The “Precisely Wrong” Problem
Three models (Claude, Gemini 2.5 Pro, Gemini 3.1 Pro) independently converged on ~28g for a cheese sandwich with a reference value of 40g (packet label: 20g per slice of bread). Claude showed just 0.3% CV across 510 queries, yet every single query was 12g low — a consistent underdose of ~1.2U. GPT-5.4 swung the other way, averaging ~74g with high variability.
Food Identification Errors
- Bakewell tart: Claude called it “Linzer torte” 100% of the time. GPT-5.4 called it “jam tart” or “cake bar.” Only Gemini 3.1 Pro correctly identified it (99.8%).
- Crema catalana: Three of four models called it “crème brûlée” 100% of the time. Gemini 3.1 Pro got it right only 3.4% of queries.

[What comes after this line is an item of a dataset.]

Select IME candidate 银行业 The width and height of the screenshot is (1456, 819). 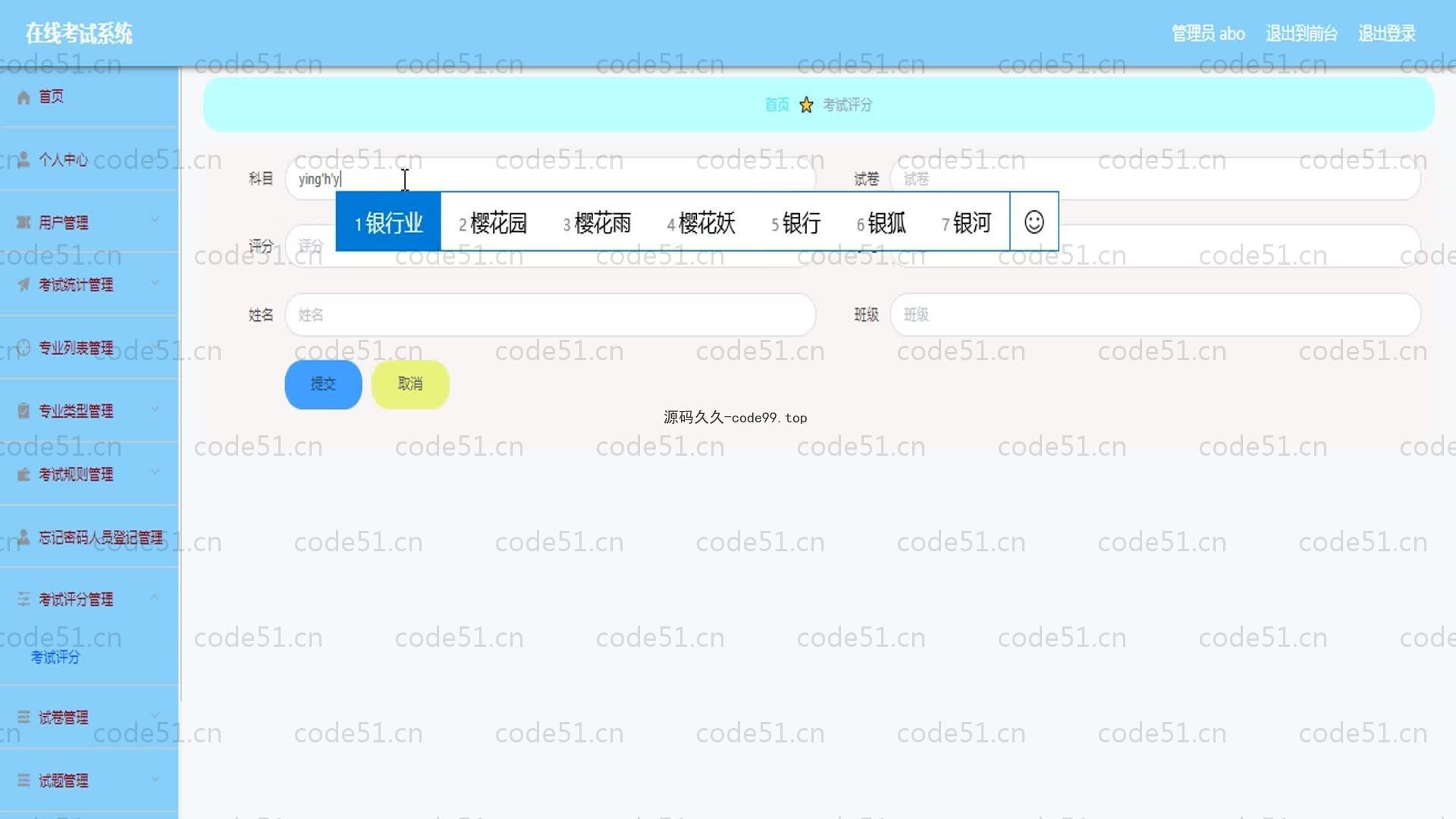pyautogui.click(x=388, y=223)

- Cheese sandwich: Gemini 3.1 Pro hallucinated “deli meat” in 17.4% of queries — potentially inflating carb estimates.
Insulin Dosing Risk
On five images with strong reference values, Claude was the only model with zero queries in the “clinically significant” (2-5U error) or “severe hypo risk” (>5U error) zones. 100% of Claude’s queries landed in safe or moderate zones. The other models produced dangerous outliers with every image.
Bottom line: a single number from any AI carb-counting app gives users no visibility into the underlying distribution of estimates. High consistency (Claude) does not guarantee accuracy. Low consistency (Gemini) can produce any result. Production systems must account for this variance.